The problem with this argument is that to maintain the sanctions regime in the absence of an international agreement, we'd have to sanction the rest of the world, something that we are currently not doing. The current sanctions regime has been extraordinarily effective in large part because it is voluntary. We have used the threat of extraterritorial sanctions to cajole this behavior forward, but we have consistently waived these sanctions when our partners have shown that they are complying with international sanctions.
This sounds like a technical detail, but it is quite important. Our partners in constraining Iran’s nuclear program are sanctioning Iran voluntarily and in accordance with United Nations resolutions. Their doing so allows us to waive extraterritorial sanctions against them. However, a congressional “no” vote on the deal will eliminate this option, meaning that we will no longer be able to waive sanctions on our partners, who as part of the deal will no longer sanction Iran. The result will be that our partners will either continue to sanction Iran, thus blowing up the deal, or they won’t sanction Iran, leaving us to sanction them. The former scenario will lead to an unconstrained Iran that can advance its nuclear program and the latter will lead to a trade war that will make maintenance of the sanctions unsustainable. Neither outcome will lead to Iran returning to the table for the negotiation of a better deal.

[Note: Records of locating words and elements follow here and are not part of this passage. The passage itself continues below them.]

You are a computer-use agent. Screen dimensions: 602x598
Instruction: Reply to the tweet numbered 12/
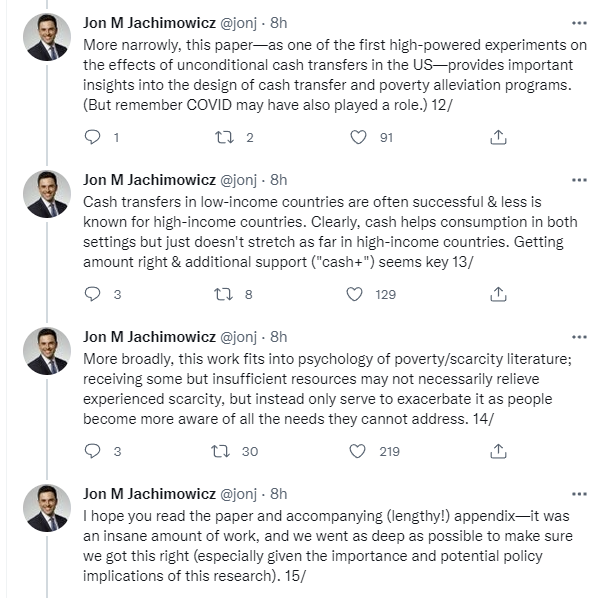[93, 138]
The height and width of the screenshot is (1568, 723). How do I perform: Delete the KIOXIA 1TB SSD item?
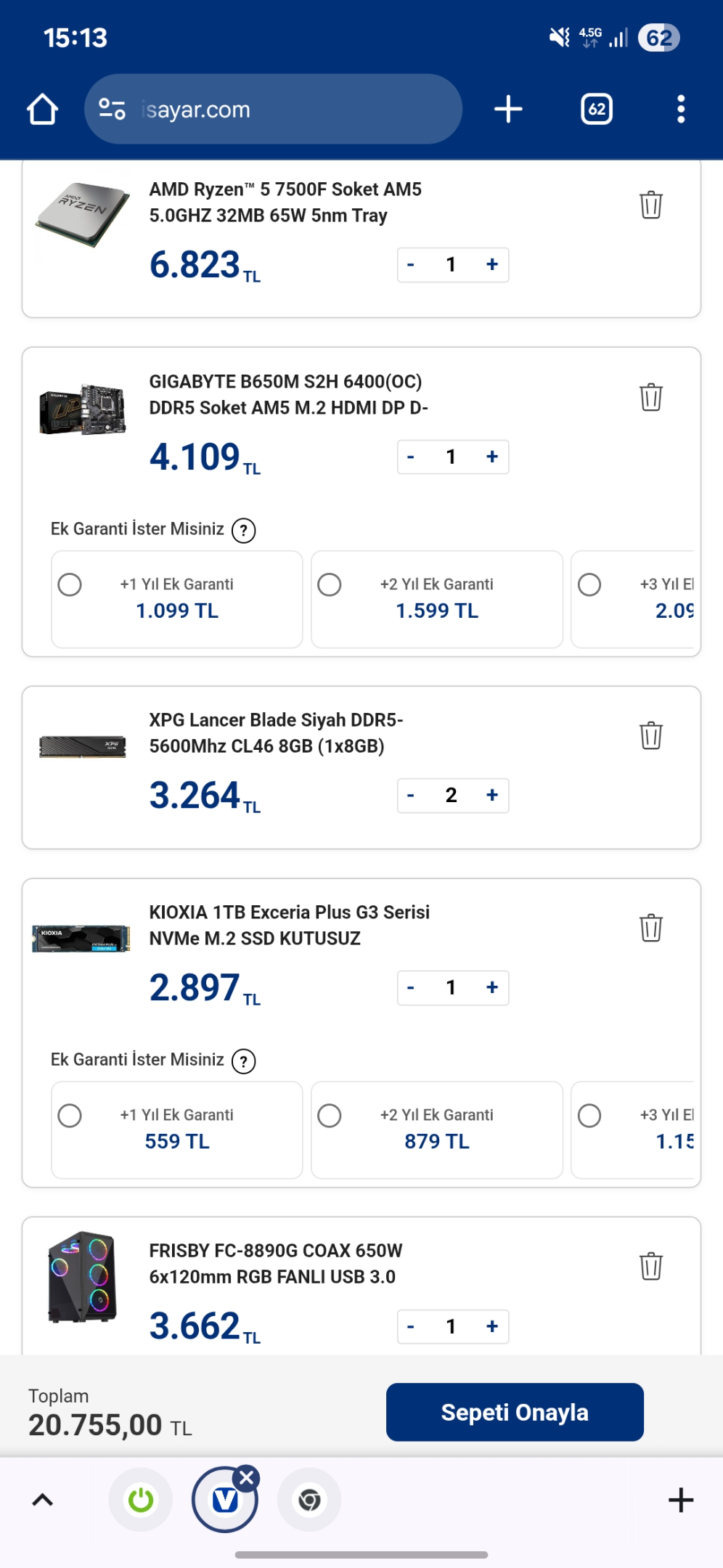point(651,928)
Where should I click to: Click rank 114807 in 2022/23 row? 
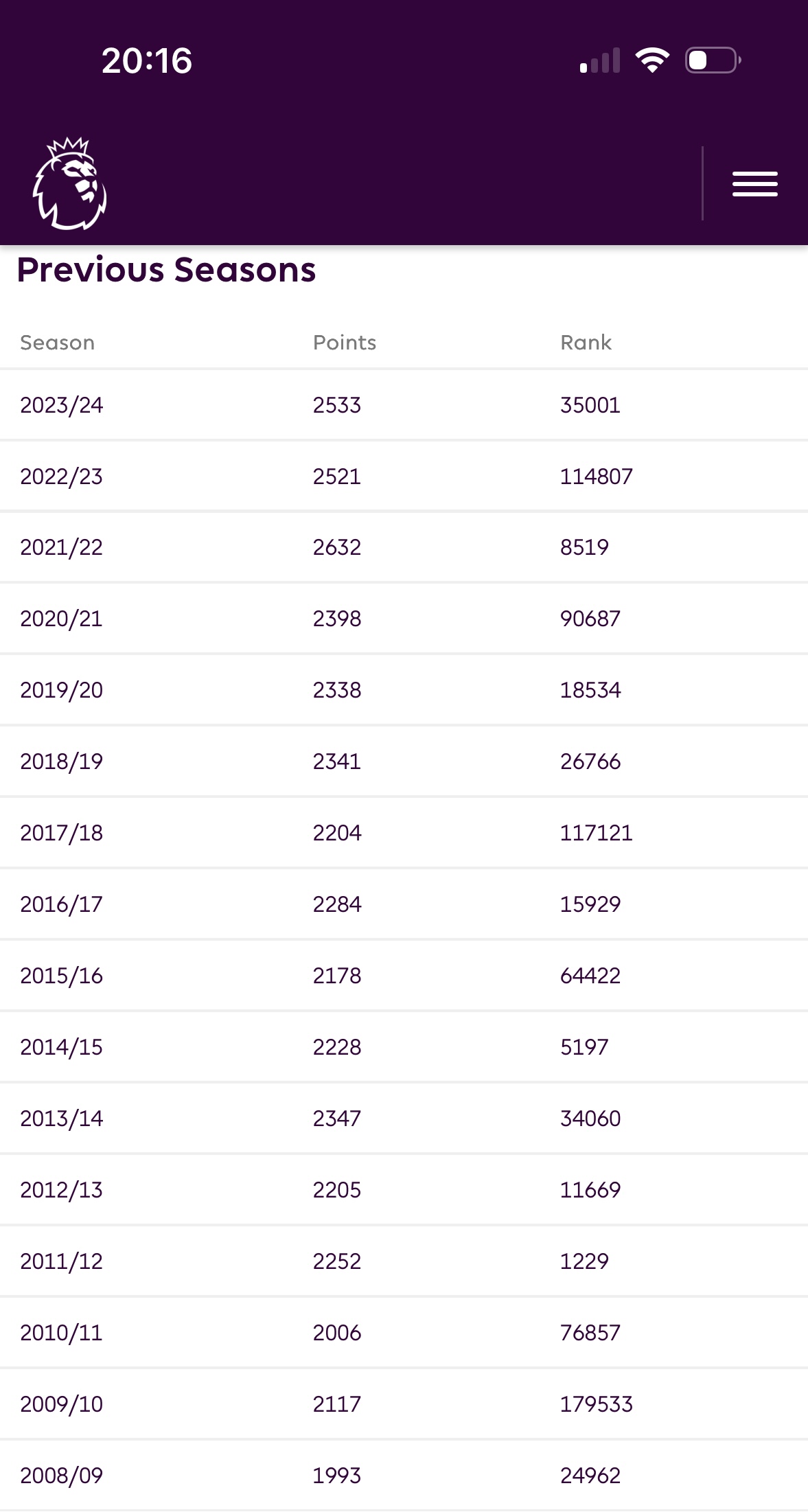[596, 477]
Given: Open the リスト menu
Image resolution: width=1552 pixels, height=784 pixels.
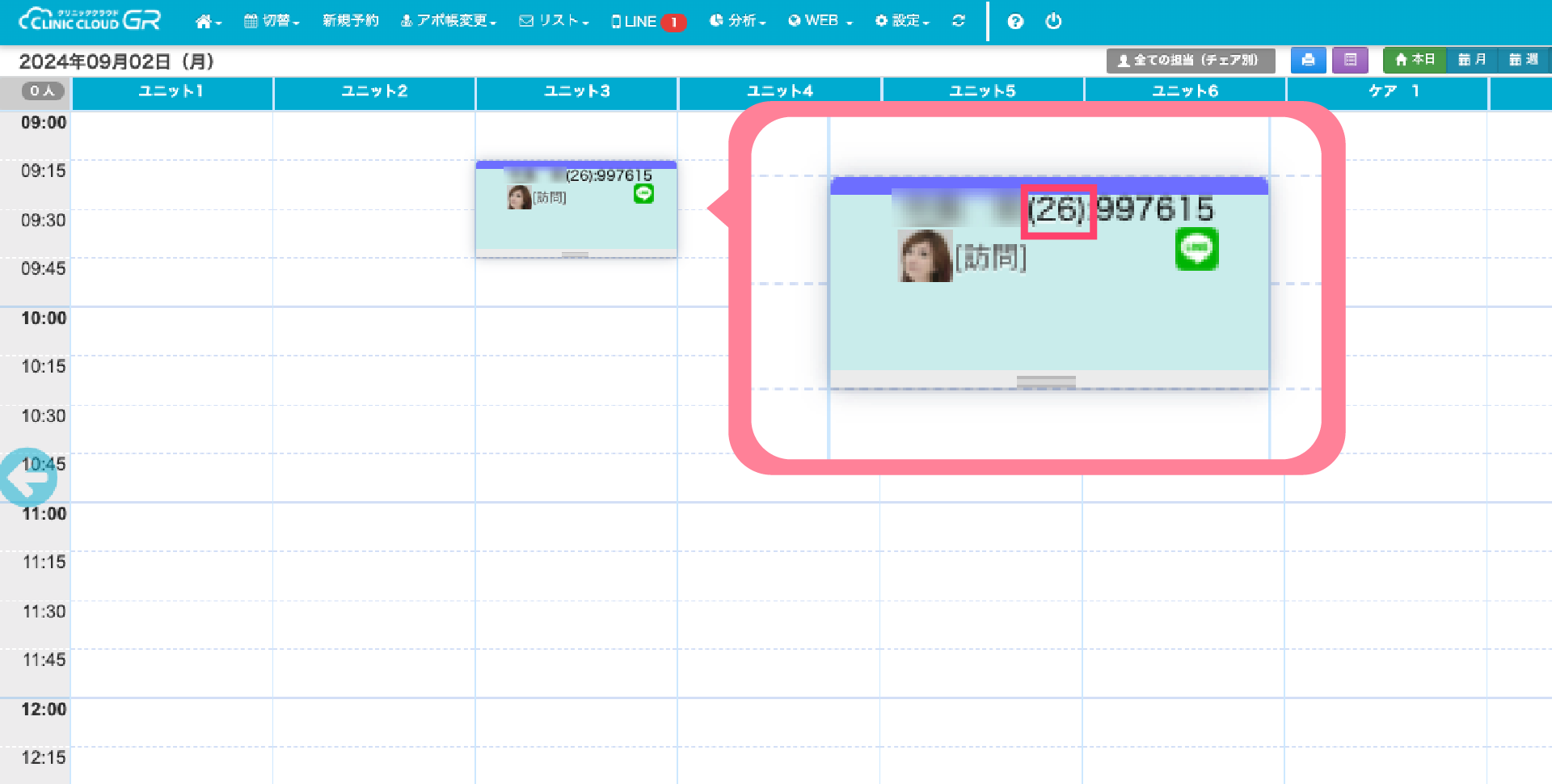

This is what would happen if Congress blocks the deal, thereby making the United States the spoiler. All at once, instead of the pressure being on Iran to modify its nuclear behavior, such pressure will fizzle and disappear. Iran will not be compelled to meet its obligations, because the United States would have violated the agreement and Iran would be free from its commitments. And the possibility of addressing our other concerns about Iran through collective action—the only effective route—would also disappear. Our security goals towards Iran, where we have astonishingly taken the most dangerous threat that Iran posed off the table, would no longer be attainable.
Keeping this deal will ensure that we have a strong platform to deal with all the remaining challenges we face with Iran. Blowing it up will ensure that we will not.
Joel Rubin served as Deputy Assistant Secretary of State for Congressional Affairs in the Obama Administration from 2014—2015 and is President of Washington Strategy Group, a foreign policy advisory firm.